Connect with us
Örnek Resim Örnek Resim

Kıbrıs

Gazeteciler Birliği ve Basın-Sen, gazeteciler Akın ve Yüksel’e koruma talebi ile PGM önünde basın açıklaması yaptı

Published

on

Kıbrıs Türk Gazeteciler Birliği ve Basın Emekçileri Sendikası (Basın-Sen), gazeteciler Ayşemden Akın ve Emine Yüksel’in güvenliklerinin sağlanması talebiyle Polis Genel Müdürlüğü (PGM) önünde ortak basın açıklama yaptı, ardından iki gazeteciye 7/24 polis koruması sağlanması talebini de içeren dilekçeyi PGM’ye sundu. Etkinliğe Kıbrıs Türk Orta Eğitim Öğretmenler Sendikası (KTOEÖS) Başkanı Selma Eylem, KTOEÖS Genel Sekreteri Tahir Gökçebel, Kıbrıs Türk Öğretmenler Sendikası (KTÖS) Genel Sekreteri Burak Maviş ve basın mensupları da destek verdi.

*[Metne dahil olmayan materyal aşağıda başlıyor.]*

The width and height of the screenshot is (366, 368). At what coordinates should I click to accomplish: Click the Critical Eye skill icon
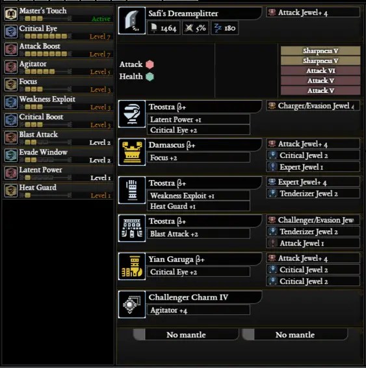tap(11, 31)
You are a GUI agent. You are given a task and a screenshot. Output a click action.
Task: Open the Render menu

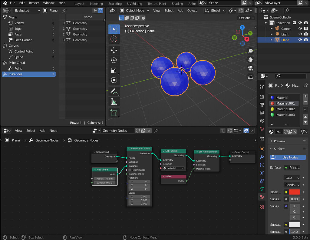(x=34, y=3)
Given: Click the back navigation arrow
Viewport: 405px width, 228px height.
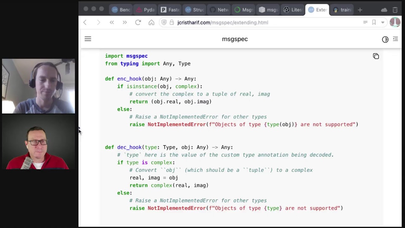Looking at the screenshot, I should [x=85, y=22].
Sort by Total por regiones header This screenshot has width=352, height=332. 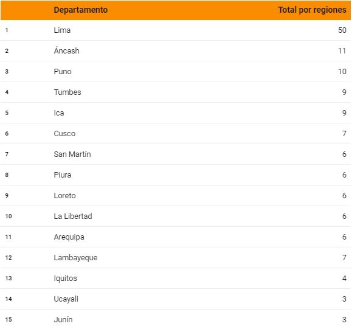point(312,10)
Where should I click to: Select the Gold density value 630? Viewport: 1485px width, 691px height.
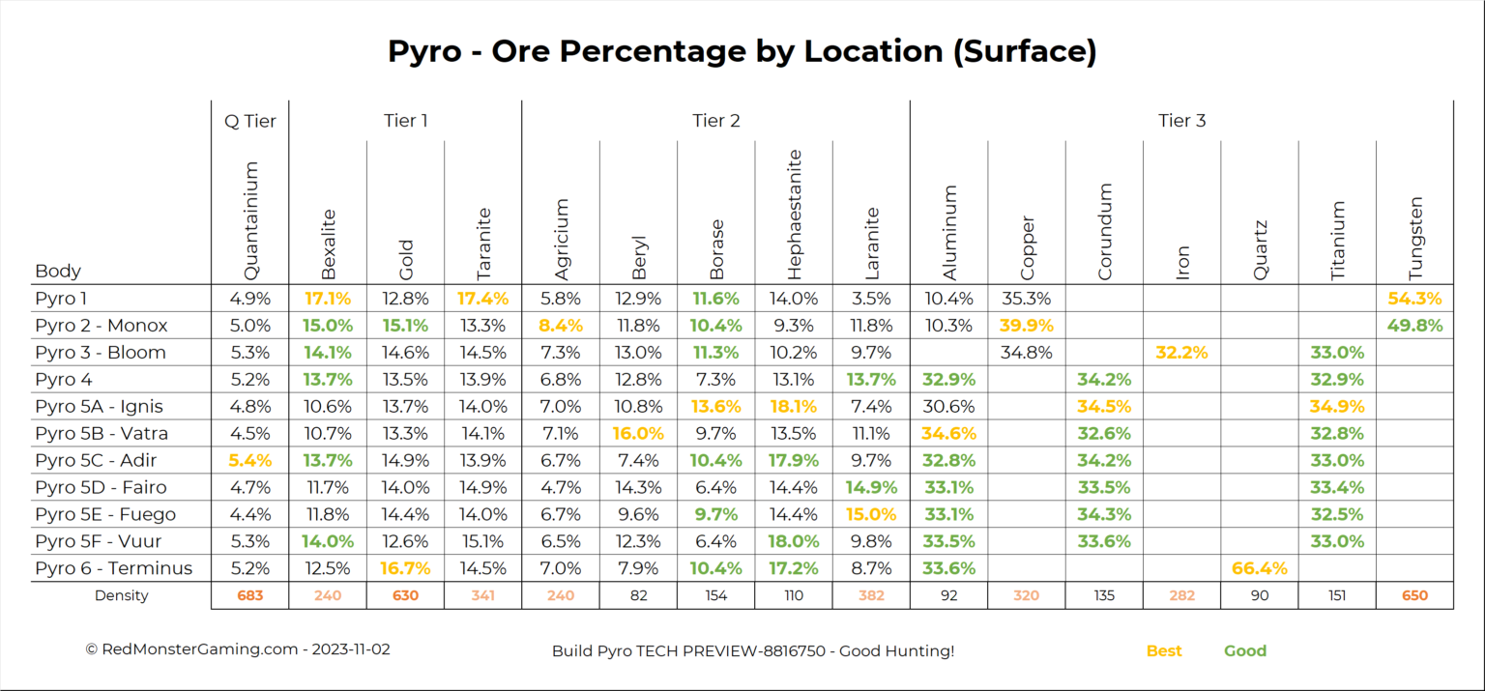click(x=406, y=595)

-Keser: “Açık hava hapishanesinde yaşıyorlar”

Gazeteciler Birliği Başkanı Efdal Keser, burada yaptığı konuşmada, Ayşemden Akın’ın Bugün Kıbrıs gazetesinde yayımladığı yazı dizisinin ardından gelen tehditler nedeniyle can güvenliği endişesi yaşadığını belirtti.

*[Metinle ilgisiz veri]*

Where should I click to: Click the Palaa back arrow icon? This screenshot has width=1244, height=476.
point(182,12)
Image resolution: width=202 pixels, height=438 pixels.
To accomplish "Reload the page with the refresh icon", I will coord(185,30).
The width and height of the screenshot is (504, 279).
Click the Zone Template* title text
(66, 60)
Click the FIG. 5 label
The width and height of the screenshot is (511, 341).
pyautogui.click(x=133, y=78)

Keser, Gazeteciler Birliği olarak Polis Genel Müdürlüğü’nü ziyaret ettiklerini ve Ayşemden Akın ve Emine Yüksel’in güvenliğine dair endişelerini bizzat Genel Müdüre aktardıklarını söyledi. Görüşmeden kısa süre sonra röportaj veren kişinin Hollanda’da öldürüldüğünü dile getiren Keser, cinayetin ertesi günü Polis Genel Müdürlüğüne gittiklerini, burada Polis Genel Müdür Yardımcısı ile yapılan görüşmede gerekli önlemlerin alındığı bilgisini aldıklarını aktardı. Keser ilerleyen süreçte bu önlemlerin yetersiz olduğunu gördüklerini söyledi.

Keser, “Ayşemden Akın evinde resmen açık hava hapishanesinde gibi bir yaşam sürüyor. Kendisinden öğrendiğimize göre, sağlanan koruma bir süre sonra kaldırıldı” dedi. Yeniden Polis Genel Müdürü’nden randevu talep ettiklerini belirten Keser, bu talebin yanıtsız kaldığını ifade etti.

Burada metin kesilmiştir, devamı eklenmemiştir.